I came across an interesting iPhone app today – Word Lens. It’s an augmented reality application that identifies text that the iPhone sees, performs optical character recognition (OCR), performs machine translation (MT), then removes the original and renders the translation instead. I can’t explain the basic premise better than the video:
This is an excellent example of modern computer science. Individually, the methods they use have been around for a while, but they put together several different tasks and made it work on reasonable hardware. I applaud them for creating such a nice integration of OCR and MT along with the graphics work to render the final video stream.
Of course such a system isn’t perfect. It only works on normal text. If the contrast between the text and background is too low it doesn’t recognize the text. Or if the text is against a patterned or image background, it doesn’t recognize that text. Stylized fonts and handwriting aren’t supported, which probably means that it’s checking against a database of fonts.
As an application, it puts some of the burden of effort on the user. The user must specify the input/output languages — the application doesn’t detect the language from the image or the language from the phone. (OCR is more difficult if you don’t know which language model to use.) Additionally, you must specify the orientation of the phone relative to the text (landscape/portrait).
Currently, the only supported conversions are Spanish to English and English to Spanish. I’d guess that they’re waiting to see if it’s successful before taking the effort to implement other languages.

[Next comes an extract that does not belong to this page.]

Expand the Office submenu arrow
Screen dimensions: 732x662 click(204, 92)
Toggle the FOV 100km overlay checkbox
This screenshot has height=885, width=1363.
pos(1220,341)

Also, if you have unsteady hands or the image quality is poor (say low lighting), then it’ll alternate between being able to recognize text and not. For example, it may alternate between being able to detect a word and not, but alternate differently for other words. As a result, it can take some concentration to use in difficult environments.
The base application is free, but only contains two demos — reversing letters and removing the text. You can purchase Spanish to English or English to Spanish packages for $5 each. This setup gives you a chance to experiment with their OCR for free and judge whether it’ll work or not before coughing up the cash.
The two language packs are currently 50% off until Dec. 31. I’m guessing the $5 price is after the 50% off.
Is it worth $5-10 to convert from Spanish to English for vacation/business? If you plan on exploring towns or sights I’d say absolutely. I’ll admit I’m a little biased though — $5 is nothing compared to airfare and I’d get much more entertainment out of it than half of a movie (which is about $10 these days).
I would’ve paid $5-10 for augmented reality French to English the last time I went to Montreal. Although most people speak English, translation for menus and signs would be useful. The downside is that menus in nice places are more likely to use stylized fonts (and thus wouldn’t be translated).
This is one of those applications with a very bright future. If the software has a chance to mature and expand to more languages, it will become a mainstay for travelers.
- Big thanks to Praveen for trying it out and helping.
- I can’t really evaluate the translation quality. If it’s like most MT systems, I’d expect good Spanish to English translation. Also, I’d expect that sometimes it’ll mess up, but that it’s close enough to guess the meaning.